=== Section Start ===

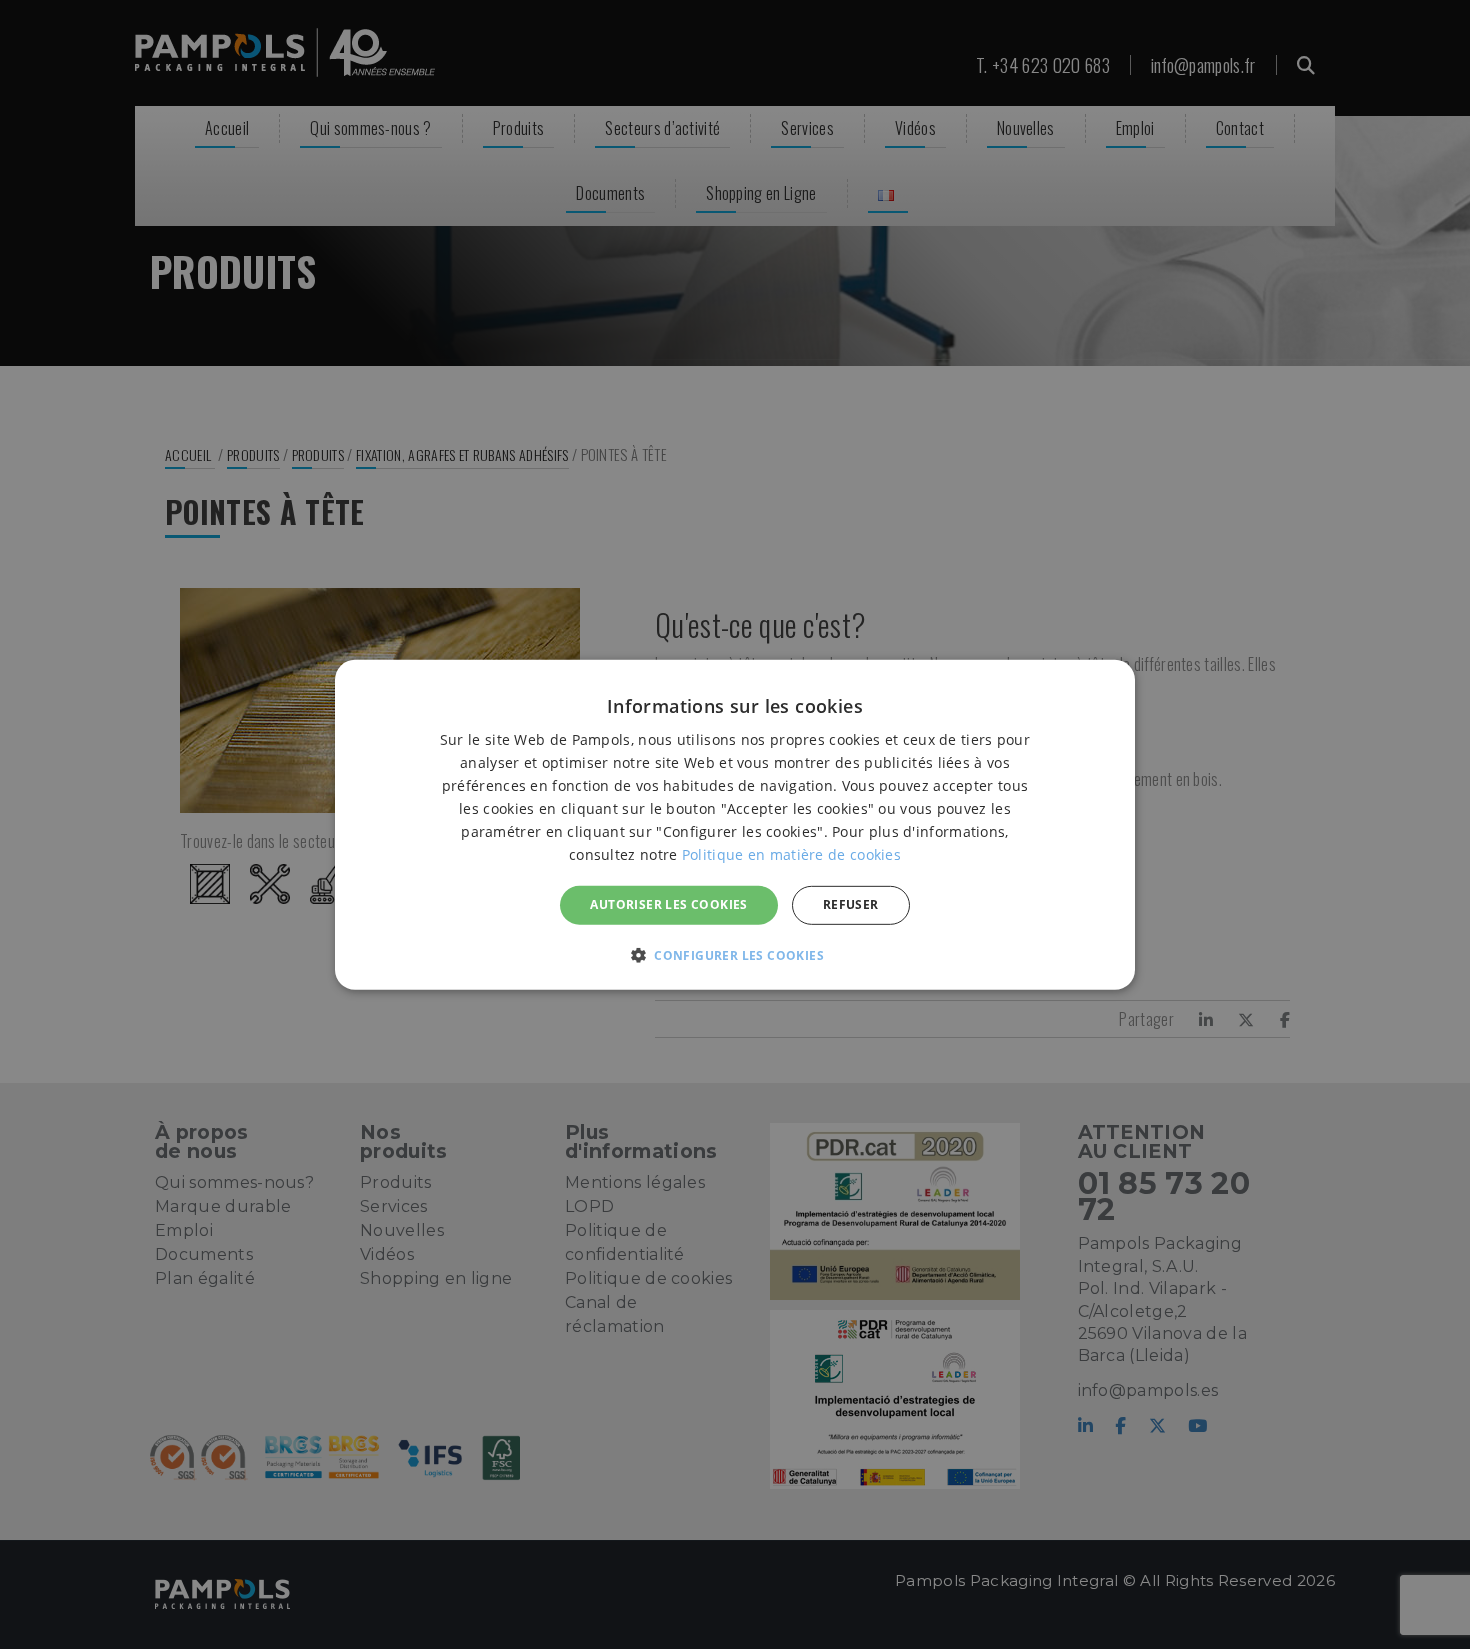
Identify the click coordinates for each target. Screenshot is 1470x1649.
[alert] (735, 824)
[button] (735, 955)
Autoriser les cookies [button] (668, 904)
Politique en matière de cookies (791, 854)
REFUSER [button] (851, 904)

=== Section End ===

HOW TO COMPLETE THIS TASK
Retype all entries exactly; omit pictures.

THE ANSWER
Identify the click coordinates for each target. Screenshot is 1470x1649.
[alert] (735, 824)
[button] (735, 955)
Autoriser les cookies [button] (668, 904)
Politique en matière de cookies (791, 854)
REFUSER [button] (851, 904)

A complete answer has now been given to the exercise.